Farming and pollinators thus have a complex relationship to be balanced – pollinators are necessary for the development of some crops, but the production of other crops and the control of pests affecting those crops are associated with the decline of pollinators.
The complexity results in significant trade-offs associated with any policy response to increase pollinator numbers, as demonstrated by the debate surrounding neonicotinoids, or neonics for short. Neonics are an insecticide typically applied to the seed coat that can protect the plant if there is a pest problem. Approved for farm use since the 1990s, neonics are estimated to provide benefits of 2% to 3% of the farm gate value of corn and soybeans in Canada. Agricultural groups argue neonic levels used in the field are well below the rates deemed to be safe for pollinators, but the Task Force of Systemic Pesticides has concluded that neonics are a major reason behind the decline in pollinators.
The policy response varies depending on the locality. The European Union will be implementing a total ban on neonics, except within greenhouses, by the end of the year, and several Canadian cities, including Montreal and Vancouver, have imposed a similar ban. Canada has a proposal to phase out several neonics over a five-year period and Ontario farmers can only buy certain types of neonics from registered vendors, and only if a pest problem exists.
Opponents of the ban claim that the alternatives to neonics are more harmful and less effective. Recent research supports the assertion that the current chemical alternative, sulfoximine-based insecticides, is more harmful to pollinators and other organisms.

### [Data listing]
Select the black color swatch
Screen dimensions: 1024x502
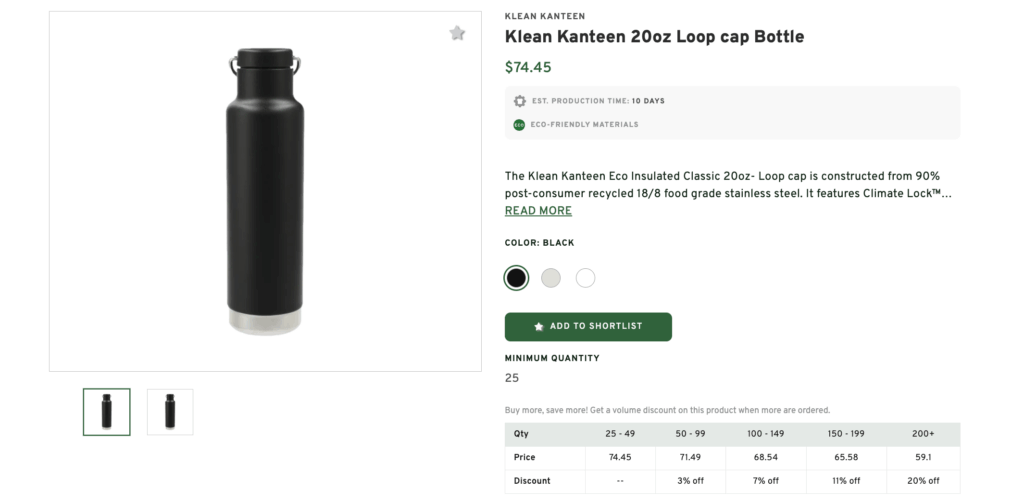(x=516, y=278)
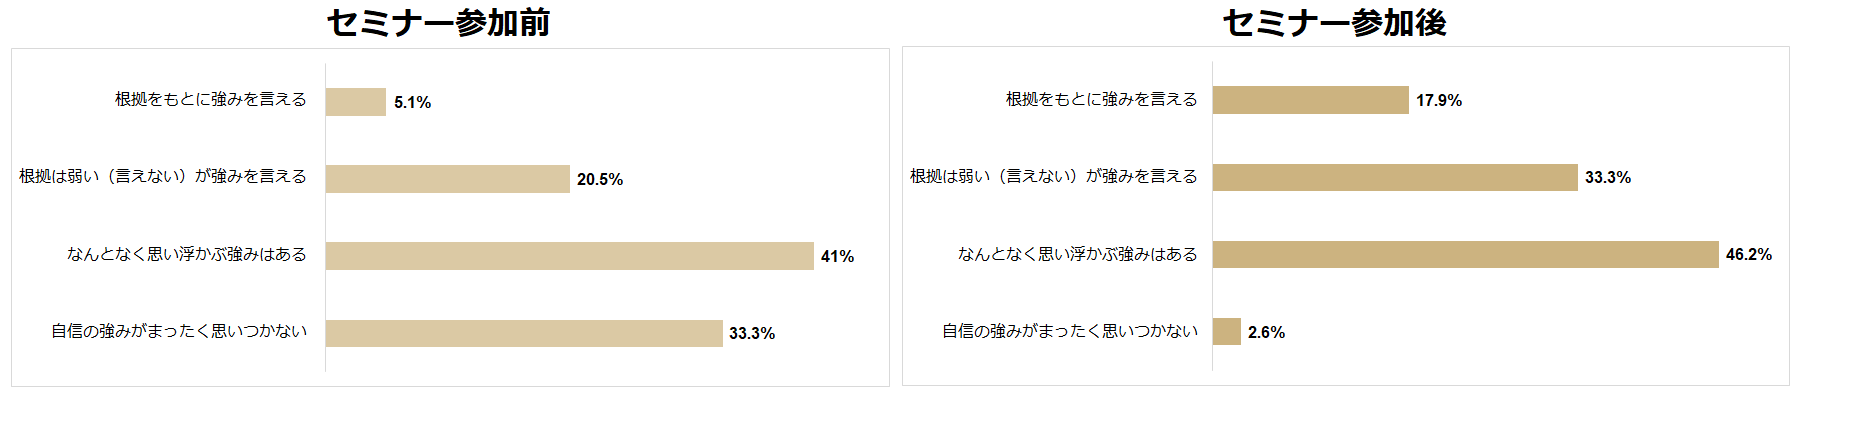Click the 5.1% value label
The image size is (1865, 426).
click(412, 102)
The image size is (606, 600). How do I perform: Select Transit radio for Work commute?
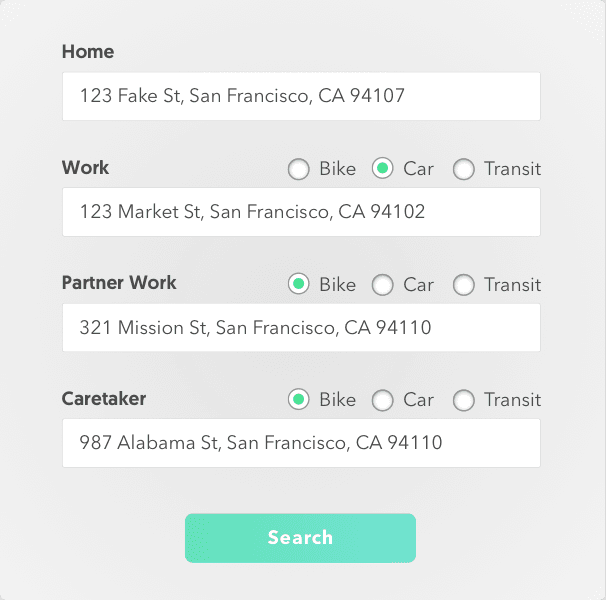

### [Prompt 1]
According to the passage on pollinators and neonics, what are neonics estimated to provide in benefits for corn and soybeans in Canada?
### [Prompt 2]
Carry the passage on pollinators and neonics forward, starting after its final sentence.
The entries were drawn from a different source than the passage on pollinators and neonics.

### [Response 1]
Benefits of 2% to 3% of the farm gate value of corn and soybeans in Canada.

### [Response 2]
The desire to protect pollinators has resulted in a number of local efforts, including the planting of gardens within pollinator friendly cities. These kinds of efforts have relatively small costs, but large-scale public efforts can impose significant costs onto farmers by changing their available options, often with uncertain benefits. The imposition of the bans is representative of similar constraints on farming practices. Public sentiment for pollinators has heightened interest in the interactions between bees and agriculture, and is indicative of the growing concern about other off-farm impacts associated with modern agriculture. Striking the right balance will be critical as we move forward.
Trade has been at the forefront of discussions of the Canadian economy – from interprovincial trade barriers, to a renegotiated NAFTA/USMCA, to new trade agreements with Europe and the Pacific Rim. Trade in food has provided Canadian farmers with access to markets hungry for our products and has also provided Canadian consumers with a wider range of affordable food products. Fundamentally, food trade has been good for Canada. Despite recent worry about new deals – particularly USMCA – the impact on Canadian food consumers is likely to be relatively small.
While the negotiation and completion of the USMCA garnered significant attention, the scope of the new impacts on the food system is relatively limited, with the dairy, chicken and other supply-managed sectors taking the brunt. There was a collective sigh of relief in the broader agri-food sector that a deal got done and that there was no change in the rules governing trade in most food products. Predictability is important, and the food systems are almost as integrated as the automotive sectors, with products like beef and pork (among many others) flowing in both directions. The fact that there were no changes under the new deal was important for both consumers and producers.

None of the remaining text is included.